La juridiction marseillaise a également considéré « qu’eu égard à la nature des travaux qui tendent à augmenter de 12 000 m2la superficie du plan d’eau, ceux-ci ne peuvent être regardés comme des aménagements légers au titre de l’article L 146-6 du code de l’urbanisme. » Et que si certains de ces travaux – digues et brise clapots – pouvaient être nécessaires à la sécurité maritime, « il n’en est pas de même des autres installations qui conduiraient à une extension et un réaménagement du port pour son activité de plaisance, sans lien avec la sécurité maritime ».

Enfin que si le port de La Madrague de Giens « est un port de plaisance et de pêche dit de petit métier, l’ensemble des installations projetées ne peuvent être regardées comme étant nécessaires au fonctionnement d’un service public portuaire au sens de l’article L 146-8 du code de l’urbanisme ». Le SMPTP devra verser 2 000 euros aux associations.


Patrice Resch : « Il était urgent que ce jugement soit rendu »

Membre du conseil d’administration de la Fédération du Patrimoine Maritime Méditerranéen (FPMM), secrétaire de l’association La Partègue qui fête cette année ses 20 ans, Patrice Resch est aussi le porte-parole du conseil consultatif du groupe de travail de l’Opération Grand Site (OGS) sur la presqu’île.
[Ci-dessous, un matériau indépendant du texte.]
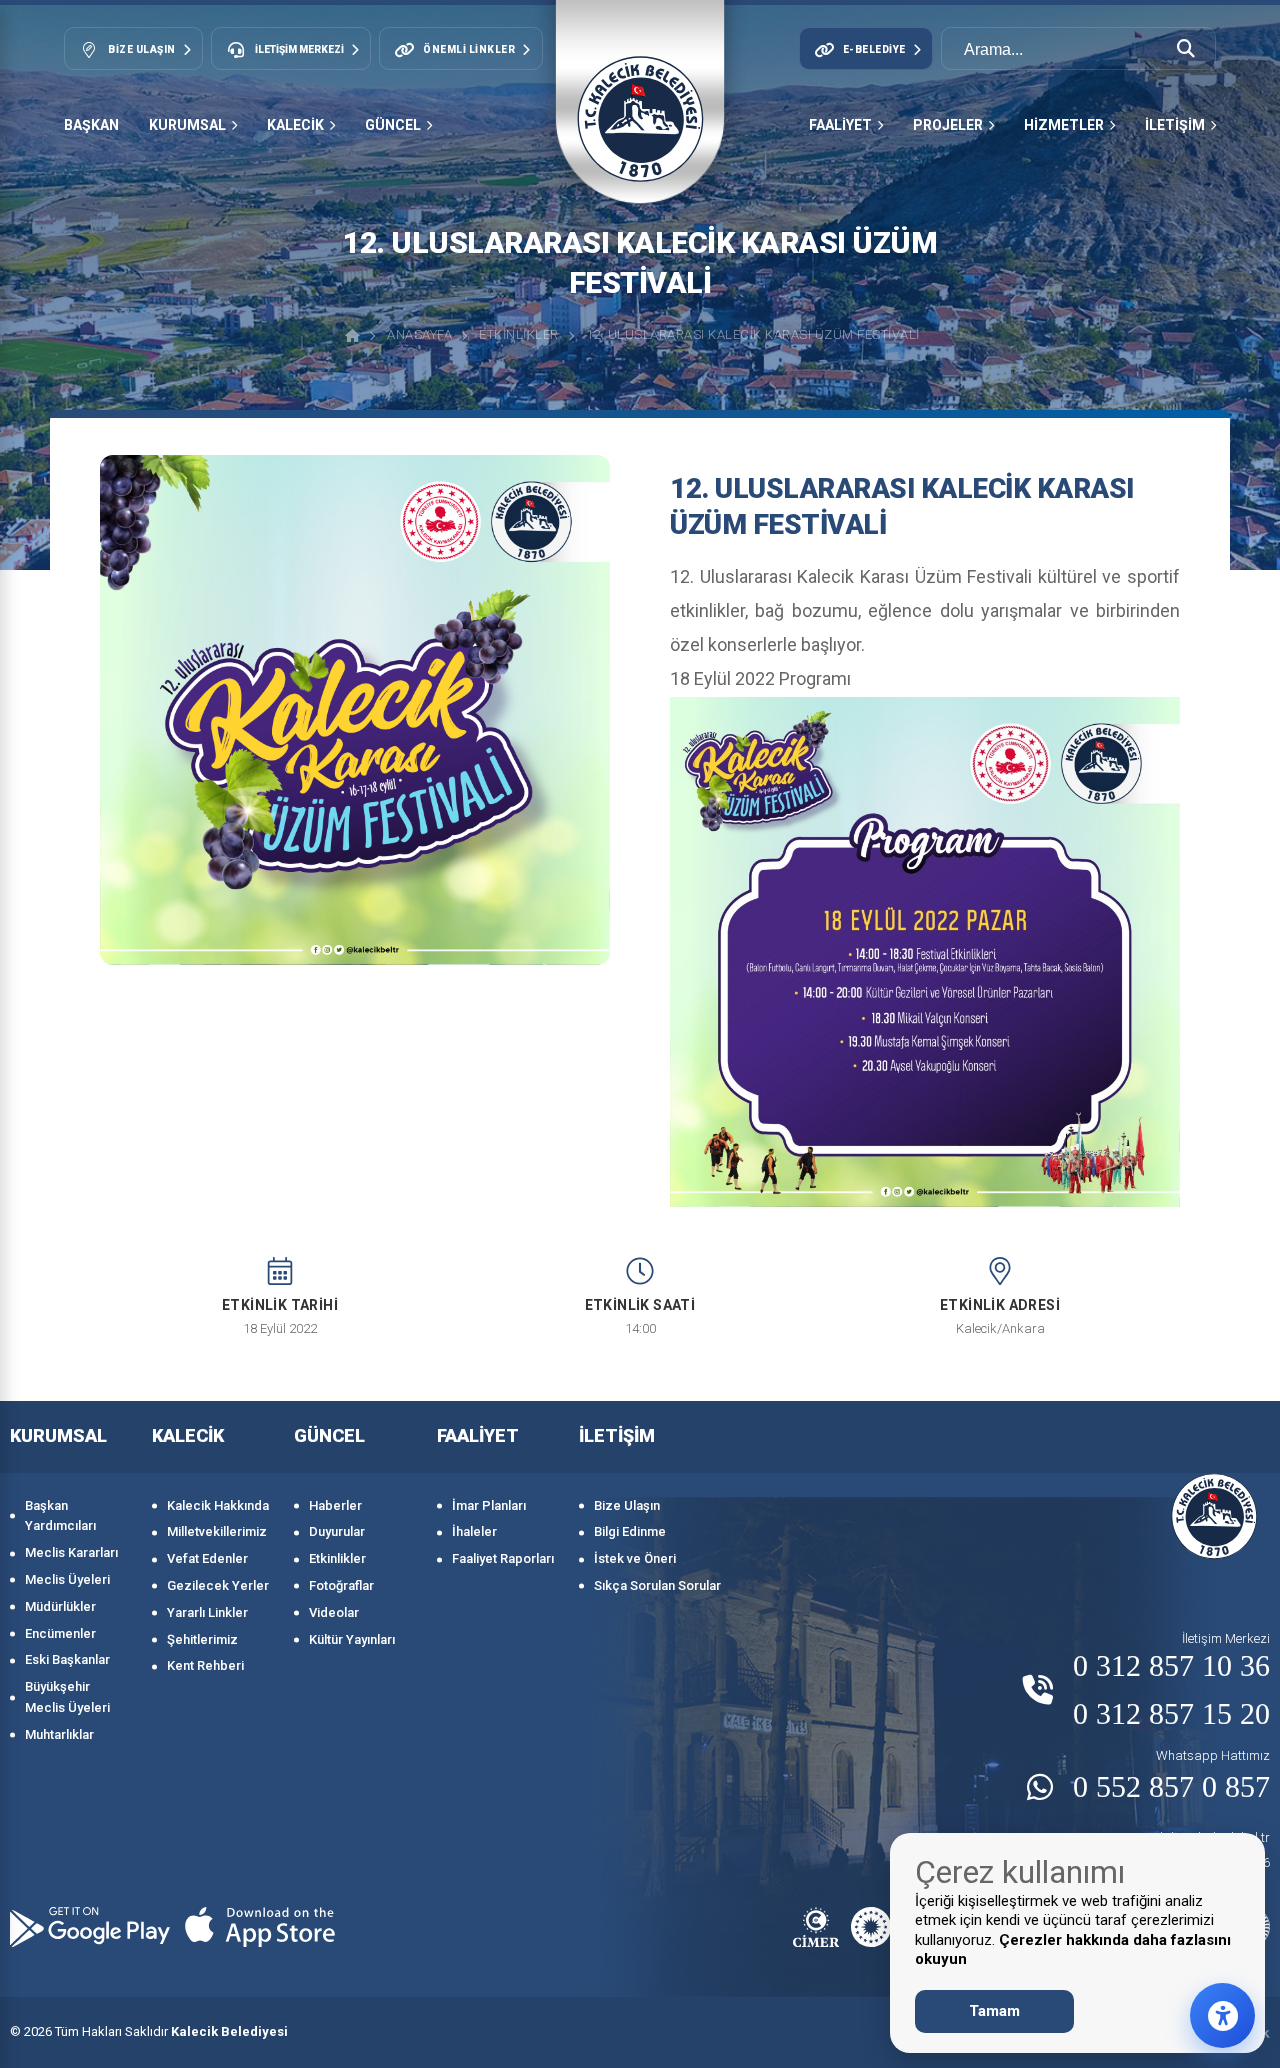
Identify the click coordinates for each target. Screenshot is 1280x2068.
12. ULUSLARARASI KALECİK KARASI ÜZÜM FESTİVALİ (753, 334)
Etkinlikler (519, 334)
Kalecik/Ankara (1000, 1328)
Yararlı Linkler (207, 1612)
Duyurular (337, 1531)
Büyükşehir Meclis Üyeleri (67, 1697)
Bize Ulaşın (627, 1505)
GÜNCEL (393, 125)
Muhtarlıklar (59, 1734)
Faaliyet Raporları (503, 1558)
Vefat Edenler (207, 1558)
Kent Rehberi (205, 1665)
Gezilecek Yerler (218, 1585)
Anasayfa (419, 334)
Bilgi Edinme (630, 1531)
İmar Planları (489, 1505)
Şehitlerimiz (202, 1639)
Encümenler (60, 1633)
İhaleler (474, 1531)
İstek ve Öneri (635, 1558)
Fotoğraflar (341, 1585)
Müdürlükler (60, 1606)
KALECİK (295, 125)
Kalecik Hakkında (218, 1505)
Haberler (335, 1505)
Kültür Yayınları (352, 1639)
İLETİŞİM (1175, 125)
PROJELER (948, 125)
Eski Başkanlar (67, 1659)
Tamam (994, 2011)
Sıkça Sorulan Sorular (657, 1585)
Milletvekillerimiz (217, 1531)
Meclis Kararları (71, 1552)
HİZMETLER (1064, 125)
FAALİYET (840, 125)
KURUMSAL (187, 125)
Votre réaction après cette décision de justice ?

C’est un jugement logique, on ne peut être que satisfait, en regrettant qu’une administration publique aille en appel sur un projet complètement inadapté au site et voué à l’échec. Ce qui a fait perdre beaucoup de temps et d’argent public, malheureusement. 

Quelles vont être les conséquences ?

Nous espérons qu’il y en aura au niveau du patrimoine maritime. Avec la ville, la Partègue et les Amis du Niel, l’an dernier à Brest, nous avons remporté le Grand Prix international « Mémoire des ports d’Europe », pour la valorisation des petits ports et du patrimoine communal. Nous sommes actuellement en compétition pour le concours « Mémoire des ports de Méditerranée », organisé par la FPMM dans le cadre de Marseille 2013. Nous espérons que ce travail va maintenant servir de base à l’aménagement de La Madrague et de la Presqu’île avec l’Opération Grand Site.

Où en êtes-vous au niveau de l’Opération Grand Site ?

Le travail de concertation est déjà bien avancé à partir des documents de travail. Nous avons obtenu que le conseil consultatif soit intégré dans le comité de pilotage. L’option « Madrague havre patrimonial de pêche » pourra désormais être discutée. Nous avons des propositions. Le programme doit se construire avec les administrations présentes sur la presqu’île.

Quelles sont vos propositions à La Madrague ?

Elles reprennent les grandes lignes du concours. Nous y avons six bateaux classés « Bateaux d’Intérêt Patrimoniaux » (BIP), un classement national officiel qui n’est pas pris en compte à La Madrague. Ce qui fait que ces bateaux sont en danger. L’un d’eux a dû migrer au port d’Hyères.

Nos propositions ont été validées par des labels nationaux et des concours internationaux. Nous pensons qu’au niveau local, il serait temps qu’on tienne compte de cette étude dans le cadre de l’OGS. Du fait de ce jugement, la position de la Madrague va se décaler et le programme soutenu par le plus grand nombre va devoir s’imposer. C’était urgent que cette décision soit prise : le gestionnaire de La Madrague a réalisé des travaux qui vont à l’encontre du document de travail de l’OGS. Nous avons alerté sur ce point les porteurs de projet que sont la ville, la préfecture, le parc national de Port-Cros et la DREAL.